NASA's solar sail project couldn't have a more perfect name. It's called Sunjammer, after a 1963 Arthur C. Clarke which coined the term solar sail. According to NASA, the in-development solar sail will measure approximately 124 feet to a side for a total surface area of about 13,000 square feet. But "when collapsed, it's the size of a dishwasher and weighs just 70 pounds. Attached to a 175-pound disposable support module, the Sunjammer is easily packed into a secondary payload on a rocket bound for low-Earth orbit."

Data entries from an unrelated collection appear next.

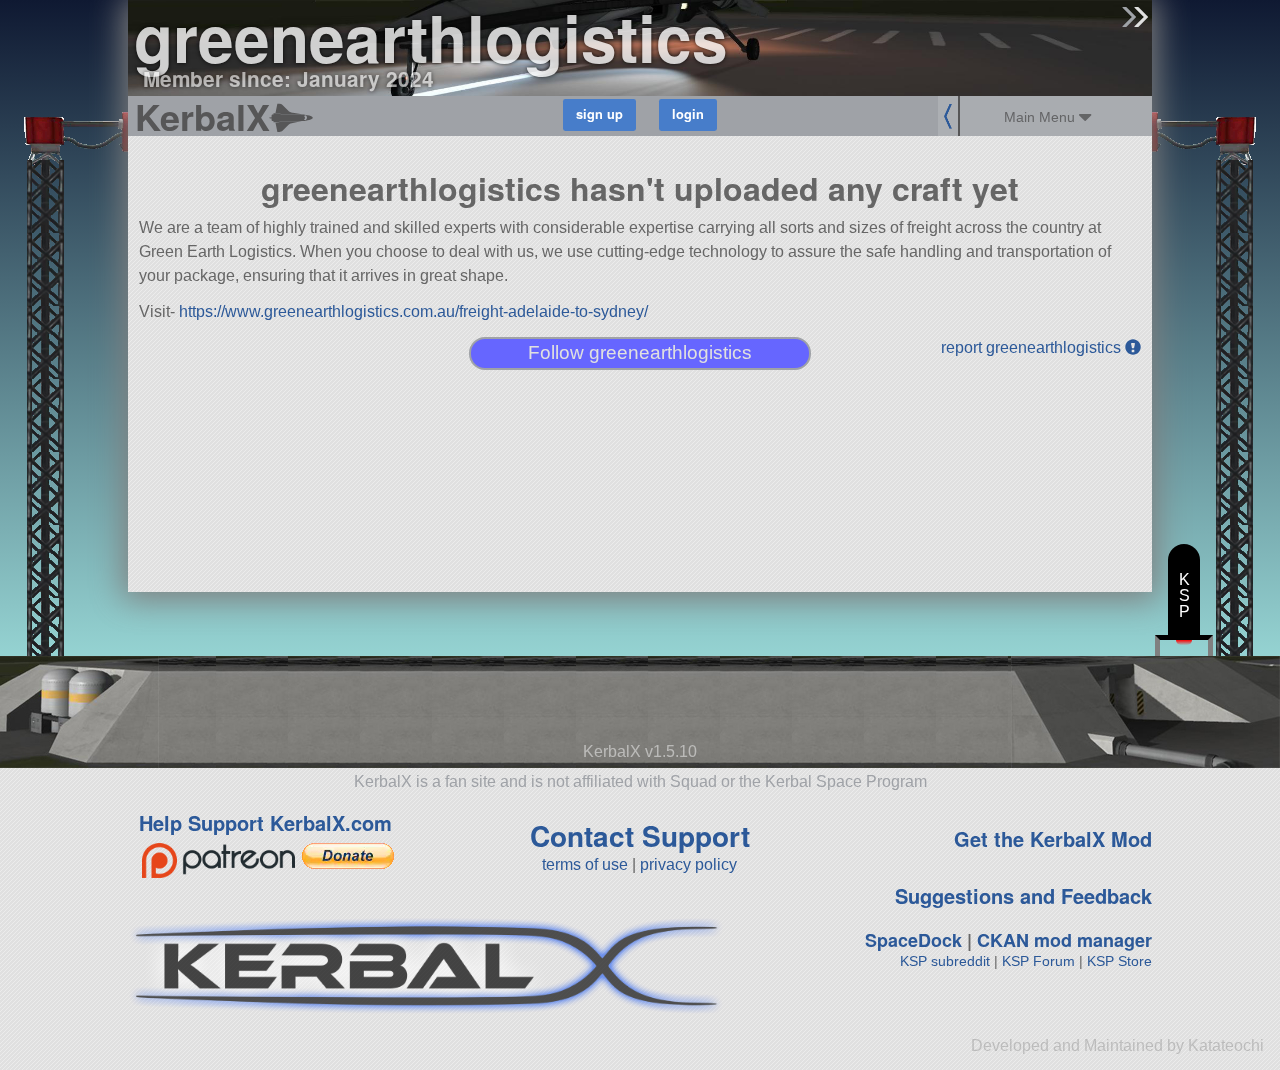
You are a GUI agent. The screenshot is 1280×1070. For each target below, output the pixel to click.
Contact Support (640, 835)
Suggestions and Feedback (1023, 895)
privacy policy (688, 864)
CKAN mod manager (1064, 940)
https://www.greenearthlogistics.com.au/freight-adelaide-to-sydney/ (413, 311)
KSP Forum (1038, 961)
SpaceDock (913, 940)
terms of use (585, 864)
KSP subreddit (945, 961)
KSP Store (1119, 961)
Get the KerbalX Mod (1053, 838)
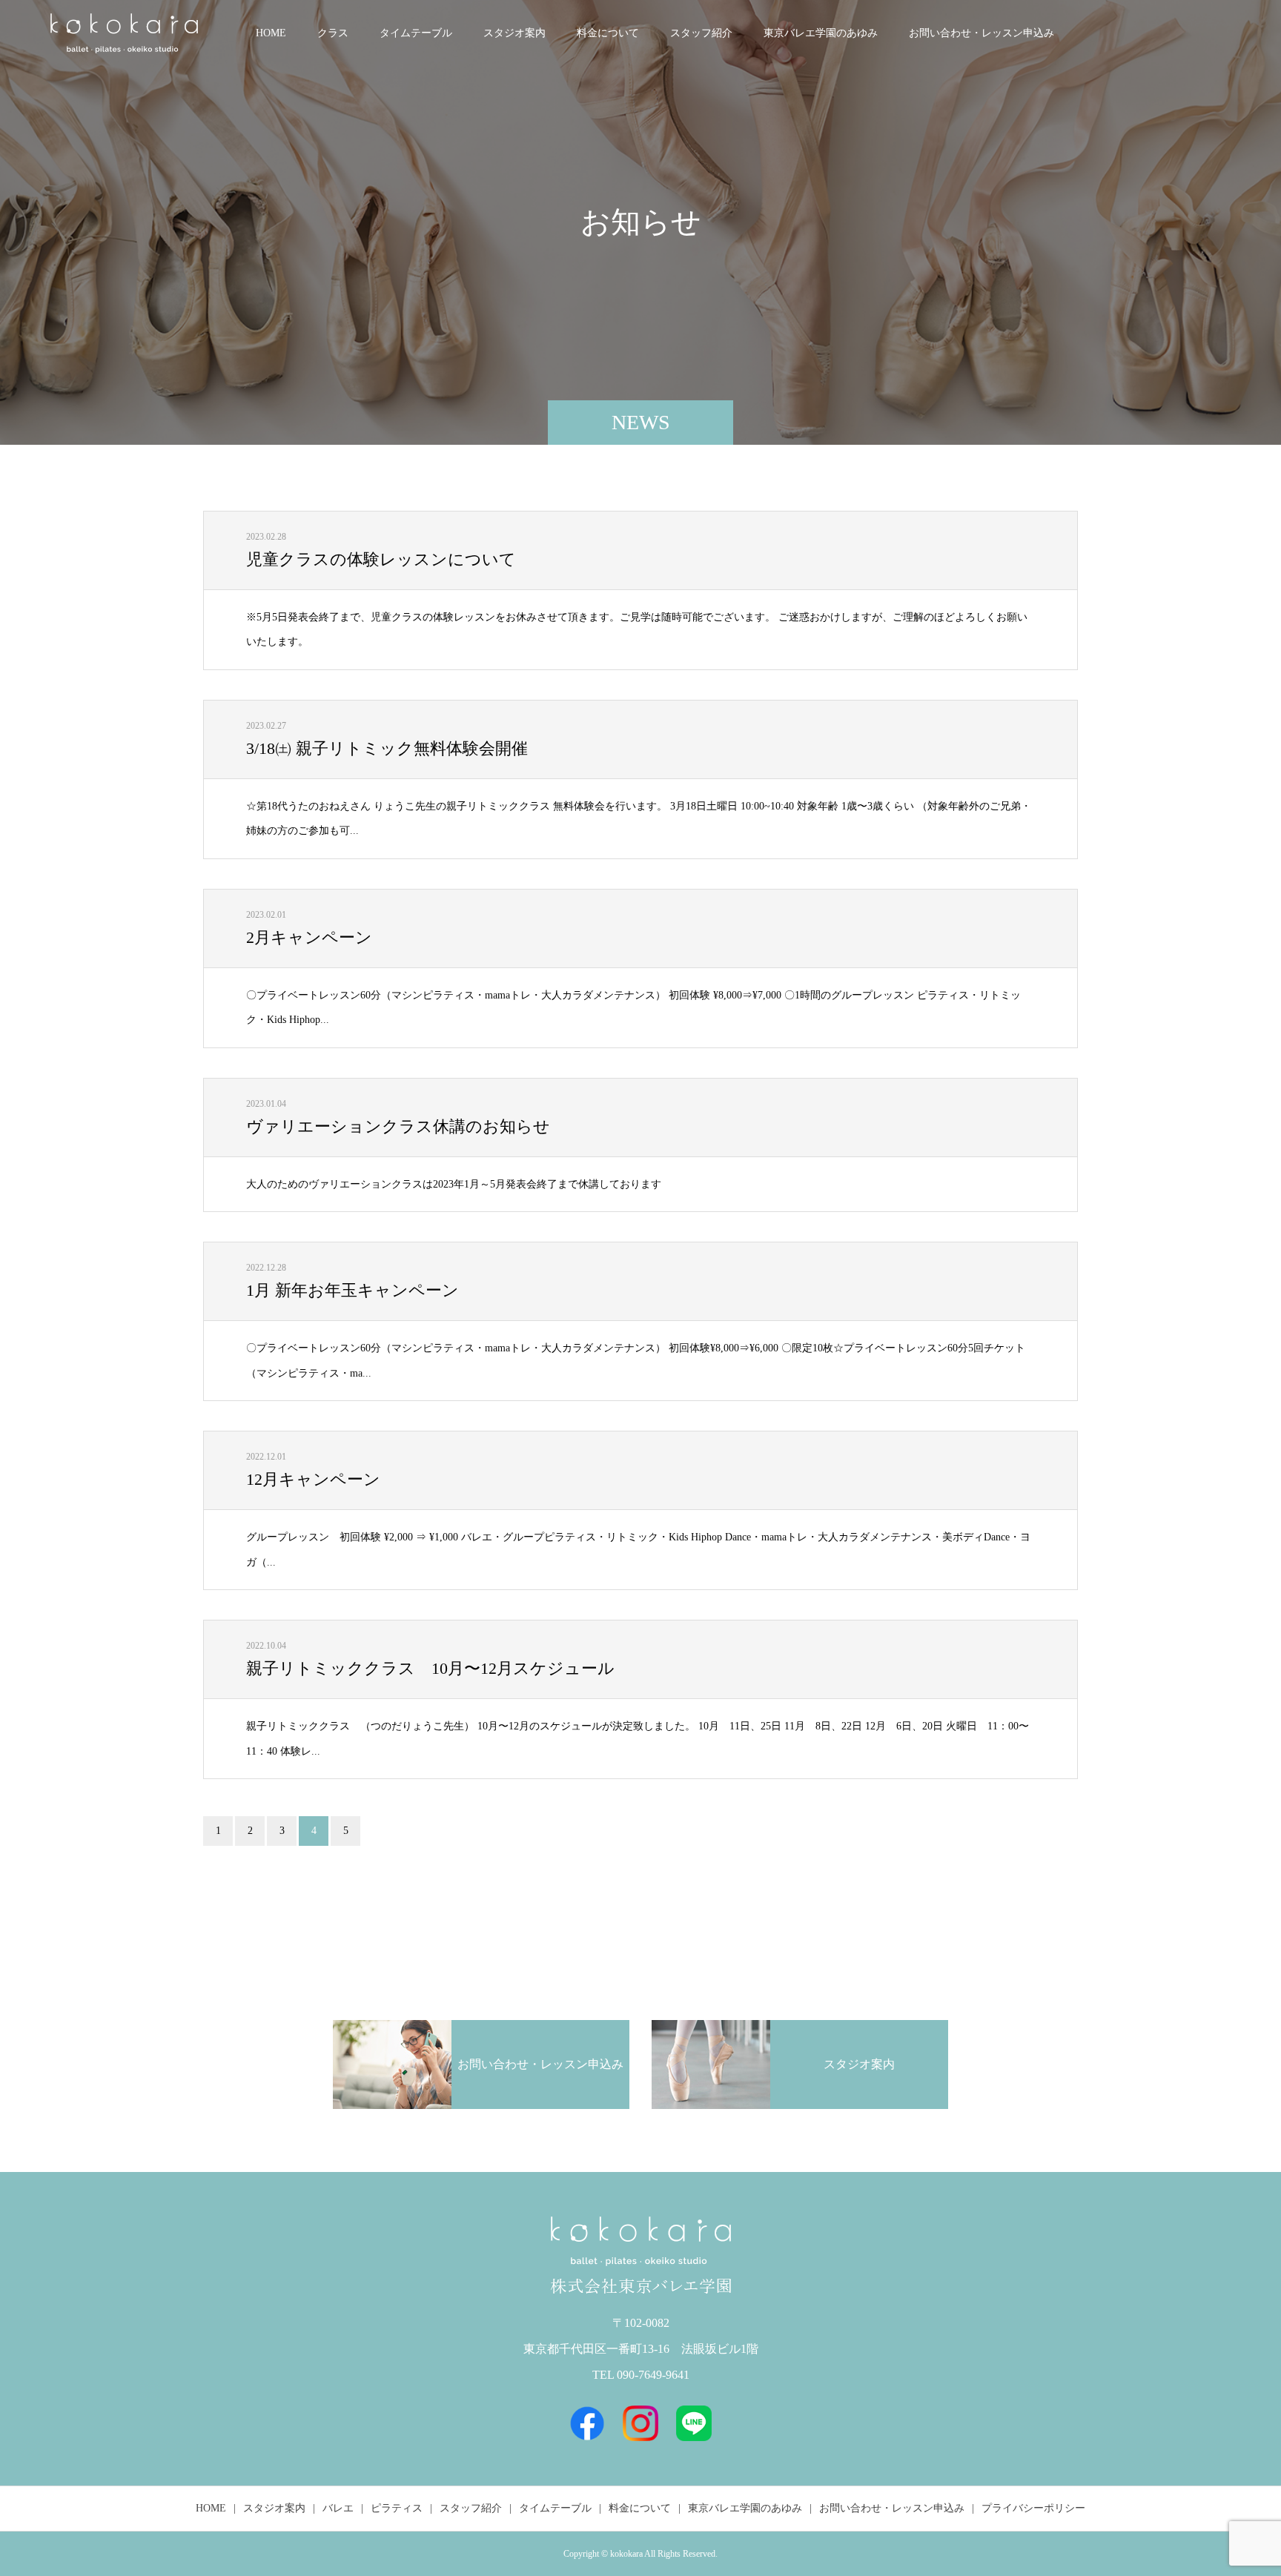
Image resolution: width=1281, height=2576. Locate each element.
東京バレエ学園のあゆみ (821, 33)
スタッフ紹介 (701, 33)
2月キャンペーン (309, 937)
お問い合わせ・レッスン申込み (981, 33)
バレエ (338, 2508)
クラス (332, 33)
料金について (608, 33)
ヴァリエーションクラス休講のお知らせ (398, 1126)
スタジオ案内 (514, 33)
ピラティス (397, 2508)
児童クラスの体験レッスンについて (381, 559)
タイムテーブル (416, 33)
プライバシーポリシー (1033, 2508)
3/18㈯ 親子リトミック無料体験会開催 (387, 748)
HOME (271, 33)
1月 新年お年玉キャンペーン (352, 1290)
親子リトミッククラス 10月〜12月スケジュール (430, 1668)
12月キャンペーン (313, 1479)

Solar sails could offer an alternative to heavy and costly rocket fuels, but they don't exactly offer the same degree of thrust. The maximum thrust would amount to less than a Newton of force, but because the surface area of NASA's sail is so large, it will still be able to move. A solar sail wiki writes:
"Solar pressure is very weak - about 9 millionths of a Newton (micro-Newtons) or 2 millionths of a pound (micro-pounds) of force on a square meter at Earth's distance from the sun. This is far too little pressure to have any effect on Earth, because other forces are much larger, like air drag and gravity driving us into the ground. In space there is no air and objects fall freely under the influence of gravity without the ground to constrain them. Sunlight can have a significant effect on objects, depending on how lightweight they are. Large and lightweight objects are affected more. Dust given off by comets is pushed into brilliant tails millions of kilometers long. Sunlight causes small errors to accumulate over time in spacecraft orbits and spin. Even asteroids gradually change their spin over millions of years. This gentle force is enough for a solar sail that is sufficiently large and light weight to travel between planets or change the behavior of its orbit around a planet or the sun - without consuming any propellant."
Monolith Magazine writes that "When held in orbit, Sunjammer will act as a type of forward observatory for both NASA and the UK Space Agency, with British scientists developing two instruments on board to study solar wind." Sails could eventually be used to clear debris from Earth's orbit or even deflect dangerous asteroids, though it's hard to predict what kind of thrust would be required for that.
Clarke's vision of ships racing under the power of the sun won't come true anytime soon, but NASA launching a real solar sail? That's a good first step.